* **Task requirements**
Print the lines of the data, starting with the first, up to and including the line where "Task: Open the SB profile avatar menu" appears.
┌─ Data in this exercise
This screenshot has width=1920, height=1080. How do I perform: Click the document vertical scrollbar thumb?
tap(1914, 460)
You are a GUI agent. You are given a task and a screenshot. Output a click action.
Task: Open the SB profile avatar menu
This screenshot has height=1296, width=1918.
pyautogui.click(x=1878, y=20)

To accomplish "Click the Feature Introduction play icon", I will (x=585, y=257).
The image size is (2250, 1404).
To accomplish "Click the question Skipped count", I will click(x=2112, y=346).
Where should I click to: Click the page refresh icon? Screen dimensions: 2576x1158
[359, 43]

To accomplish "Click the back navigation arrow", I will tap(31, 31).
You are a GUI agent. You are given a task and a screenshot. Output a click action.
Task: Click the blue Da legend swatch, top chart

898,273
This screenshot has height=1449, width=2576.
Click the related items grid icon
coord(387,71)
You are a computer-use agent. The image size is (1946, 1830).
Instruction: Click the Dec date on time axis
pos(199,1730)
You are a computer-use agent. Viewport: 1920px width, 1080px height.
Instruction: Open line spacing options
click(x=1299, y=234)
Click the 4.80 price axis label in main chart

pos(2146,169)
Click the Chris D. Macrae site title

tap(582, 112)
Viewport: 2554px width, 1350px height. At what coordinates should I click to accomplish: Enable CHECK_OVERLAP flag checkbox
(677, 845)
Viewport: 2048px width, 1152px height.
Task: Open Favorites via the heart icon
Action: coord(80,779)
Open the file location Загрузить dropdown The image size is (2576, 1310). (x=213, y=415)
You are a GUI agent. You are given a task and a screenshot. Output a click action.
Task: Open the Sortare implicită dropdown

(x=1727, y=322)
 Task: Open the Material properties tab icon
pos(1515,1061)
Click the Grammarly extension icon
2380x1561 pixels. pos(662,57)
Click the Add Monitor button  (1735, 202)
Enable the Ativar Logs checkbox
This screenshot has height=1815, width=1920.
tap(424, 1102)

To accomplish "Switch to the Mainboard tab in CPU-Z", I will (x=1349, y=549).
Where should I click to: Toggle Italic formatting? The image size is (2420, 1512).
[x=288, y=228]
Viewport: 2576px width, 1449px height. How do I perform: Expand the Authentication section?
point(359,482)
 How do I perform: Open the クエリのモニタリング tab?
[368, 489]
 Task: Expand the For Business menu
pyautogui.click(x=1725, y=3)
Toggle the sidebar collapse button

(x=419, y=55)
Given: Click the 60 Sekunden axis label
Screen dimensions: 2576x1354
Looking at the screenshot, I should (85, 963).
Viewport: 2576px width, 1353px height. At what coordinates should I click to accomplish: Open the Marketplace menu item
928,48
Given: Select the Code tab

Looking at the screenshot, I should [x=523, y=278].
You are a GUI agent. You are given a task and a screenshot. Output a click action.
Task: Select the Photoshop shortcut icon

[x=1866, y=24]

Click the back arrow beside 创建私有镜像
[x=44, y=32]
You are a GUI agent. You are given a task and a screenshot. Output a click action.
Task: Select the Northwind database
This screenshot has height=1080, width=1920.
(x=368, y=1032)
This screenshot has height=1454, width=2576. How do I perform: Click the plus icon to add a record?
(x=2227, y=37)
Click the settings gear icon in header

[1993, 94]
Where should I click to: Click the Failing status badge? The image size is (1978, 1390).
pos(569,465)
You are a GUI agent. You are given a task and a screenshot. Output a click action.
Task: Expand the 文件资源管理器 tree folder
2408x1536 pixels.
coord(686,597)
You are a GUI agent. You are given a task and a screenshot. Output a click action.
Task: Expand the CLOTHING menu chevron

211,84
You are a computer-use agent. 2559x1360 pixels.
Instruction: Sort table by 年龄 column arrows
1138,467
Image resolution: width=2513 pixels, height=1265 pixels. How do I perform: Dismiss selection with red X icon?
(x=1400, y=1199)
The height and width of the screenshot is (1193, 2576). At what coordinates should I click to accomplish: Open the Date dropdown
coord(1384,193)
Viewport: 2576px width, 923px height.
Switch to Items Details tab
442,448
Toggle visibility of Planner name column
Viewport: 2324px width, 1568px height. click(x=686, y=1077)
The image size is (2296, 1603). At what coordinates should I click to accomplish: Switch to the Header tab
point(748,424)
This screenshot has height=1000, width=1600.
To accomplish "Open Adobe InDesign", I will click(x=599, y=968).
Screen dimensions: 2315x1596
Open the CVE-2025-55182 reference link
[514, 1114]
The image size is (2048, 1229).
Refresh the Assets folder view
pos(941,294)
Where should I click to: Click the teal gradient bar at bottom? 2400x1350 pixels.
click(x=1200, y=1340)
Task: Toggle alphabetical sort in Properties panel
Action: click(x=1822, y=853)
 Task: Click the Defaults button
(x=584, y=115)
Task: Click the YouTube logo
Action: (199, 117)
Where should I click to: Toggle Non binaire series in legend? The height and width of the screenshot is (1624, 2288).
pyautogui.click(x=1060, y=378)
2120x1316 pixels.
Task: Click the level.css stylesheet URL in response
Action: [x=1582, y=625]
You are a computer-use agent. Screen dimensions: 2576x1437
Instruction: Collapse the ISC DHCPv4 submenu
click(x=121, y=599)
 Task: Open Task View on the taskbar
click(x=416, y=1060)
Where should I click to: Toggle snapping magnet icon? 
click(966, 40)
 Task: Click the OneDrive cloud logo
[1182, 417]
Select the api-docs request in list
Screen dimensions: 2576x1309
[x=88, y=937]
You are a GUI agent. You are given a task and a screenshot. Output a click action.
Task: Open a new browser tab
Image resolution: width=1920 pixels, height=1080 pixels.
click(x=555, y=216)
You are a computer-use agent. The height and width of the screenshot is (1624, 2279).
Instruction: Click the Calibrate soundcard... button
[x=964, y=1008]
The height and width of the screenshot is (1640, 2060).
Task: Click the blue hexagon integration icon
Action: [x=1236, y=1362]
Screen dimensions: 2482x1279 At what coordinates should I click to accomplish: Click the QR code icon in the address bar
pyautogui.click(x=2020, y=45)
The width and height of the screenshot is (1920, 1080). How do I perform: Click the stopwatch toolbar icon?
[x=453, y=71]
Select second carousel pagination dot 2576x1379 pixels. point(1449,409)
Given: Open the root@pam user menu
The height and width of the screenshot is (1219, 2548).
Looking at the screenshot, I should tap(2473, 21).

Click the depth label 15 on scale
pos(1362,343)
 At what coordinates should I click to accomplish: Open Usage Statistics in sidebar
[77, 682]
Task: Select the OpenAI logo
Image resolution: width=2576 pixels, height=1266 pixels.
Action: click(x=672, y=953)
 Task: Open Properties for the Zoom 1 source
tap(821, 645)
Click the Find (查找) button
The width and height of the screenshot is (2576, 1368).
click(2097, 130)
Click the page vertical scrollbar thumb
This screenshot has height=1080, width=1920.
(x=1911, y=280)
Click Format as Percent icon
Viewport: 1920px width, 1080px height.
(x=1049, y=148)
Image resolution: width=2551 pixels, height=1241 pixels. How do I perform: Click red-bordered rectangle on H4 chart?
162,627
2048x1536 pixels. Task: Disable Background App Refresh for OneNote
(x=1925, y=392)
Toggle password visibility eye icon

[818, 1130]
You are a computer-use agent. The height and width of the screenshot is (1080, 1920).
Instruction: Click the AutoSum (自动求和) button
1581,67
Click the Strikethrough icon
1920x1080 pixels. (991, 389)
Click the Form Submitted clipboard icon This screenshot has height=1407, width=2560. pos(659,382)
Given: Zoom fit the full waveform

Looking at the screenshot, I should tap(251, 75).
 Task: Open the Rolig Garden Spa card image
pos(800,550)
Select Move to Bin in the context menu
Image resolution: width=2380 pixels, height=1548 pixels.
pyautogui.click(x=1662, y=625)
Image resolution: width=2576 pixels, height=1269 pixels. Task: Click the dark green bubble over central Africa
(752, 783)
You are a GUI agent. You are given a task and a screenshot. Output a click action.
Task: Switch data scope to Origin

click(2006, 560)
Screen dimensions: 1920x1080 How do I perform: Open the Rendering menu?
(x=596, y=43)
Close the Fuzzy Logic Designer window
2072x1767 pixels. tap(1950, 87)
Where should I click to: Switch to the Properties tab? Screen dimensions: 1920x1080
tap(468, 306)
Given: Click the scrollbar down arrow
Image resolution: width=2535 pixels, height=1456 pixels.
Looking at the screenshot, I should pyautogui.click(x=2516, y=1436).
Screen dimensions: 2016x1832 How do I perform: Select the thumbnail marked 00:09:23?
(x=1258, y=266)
└─
* **Final answer**
This screenshot has width=1920, height=1080. How do I perform: Click the document vertical scrollbar thumb?
tap(1914, 460)
You are a GUI agent. You are given a task and a screenshot. Output a click action.
Task: Open the SB profile avatar menu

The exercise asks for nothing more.